I know this feeling. I’ve felt it before. It comes whenever I get so overwhelmed by the tasks of my family and of life in general that I forget the loving them part. The how to love me part. That I forget that if I don’t start to love me a bit more, I am going to drown. I mean I literally won’t. It’s not as if we are living within a giant pool. But this is how I imagine it feels. You are sinking underneath slippery and moving parts. There is nothing to hold onto. You can’t quite catch your breath. Things like water which normally feels light, suddenly starts to feel heavy.

My husband gets the kids dressed in matching Jets football gear. This annoys me on many levels; partly because I have been trying to get Ruby to wear that Jets shirt for a full year but only when Daddy the magician suggests it, does she finally want to put it on. She wears it proudly. Dylan and Phil are in matching football attire and they all bound into the room and ask if I will take their photo together. It feels like they are all in on some joke that I am not. They seem so happy, so carefree. So freaking adorable. It bothers me because I want to stay mad at them.

Why do they not have the same ticker of stuff running in their heads? I am looking at them in the midst of this adorable family moment and there is a part of me that is there and another part of me that just has a running list of stuff that has to get done. And I hate myself for that. I feel like a split screen TV. I want to watch the main program, but I can’t take my eyes off that stupid scrolling feed at the bottom of the screen telling me really important things like Khloe Kardashian files for divorce, and Miley twerks with a Christmas Tree. I am having trouble, once again, focusing and prioritizing.

Instead, my own personal ticker reads something like this: I have to finish the kids’ room and start washing the baby stuff and where are their back packs? Did I never unpack them from Friday? Did we get the mail yesterday? Is there still snow gear all over the house? Why do I wash constantly but the laundry hamper is never empty? Can I get the dishes done before my husband’s 87 year old grandmother shows up and starts washing them? How long before she asks me if I’ve hired a cleaning lady? And what about my writing? I need to prioritize that, and my marriage and the kids’ physicals…

And it never stops. Water, sinking, drowning. Phil packs the kids up and takes them for a walk to go get breakfast. I contemplate staying home by myself. There is so much I will accomplish. Which is mostly true. But that overwhelmed feeling will stay with me as long as I stay anywhere where there are constant reminders of my scrolling ticker of stuff. So I hastily pack my laptop and grab my keys to drive 2 minutes away to the local coffee shop.
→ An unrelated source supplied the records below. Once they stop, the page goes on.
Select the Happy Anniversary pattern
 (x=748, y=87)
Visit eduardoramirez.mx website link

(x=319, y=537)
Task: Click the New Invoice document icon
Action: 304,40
On the way down the street I pass Phil and the kids walking to breakfast. Yet again, they look so frustratingly adorable together. I slow and roll my window down. In my head I can hear myself saying something like, “Do you want a ride?” or “Can I join you for breakfast?” because this is what I do. I get overwhelmed with life and them and then I get really crabby and take it out on them which is completely unfair. Then when they offer me space to breathe I reject it and jump back into the pool. Which makes absolutely no fucking sense. But it is a rare warm Sunday morning with my family. Why wouldn’t I want to have breakfast with them?

In a most unusual break of clarity I catch myself. I know if I stay with them I will keep sinking and the rest of the day they will only get the muddied and wrung out version of me. So for the sake of all of us, I just wave and keep driving. I am not sure if this is the right decision. I leave my adorable family in the rearview mirror. I drive to go find me. To pull me out and separate me from the list of crap and chores and to dos. Just me.

It is 9:41. I found me. She was at Starbucks with a decaf latte, an ice water, a bacon sandwich and her own thoughts. I am finding it much easier to breathe and I do so slowly, deliberately. I spend a few minutes with my own thoughts. It is the breakfast of champions; or at least of overwhelmed mothers who forget how important it is to champion themselves once in a great while.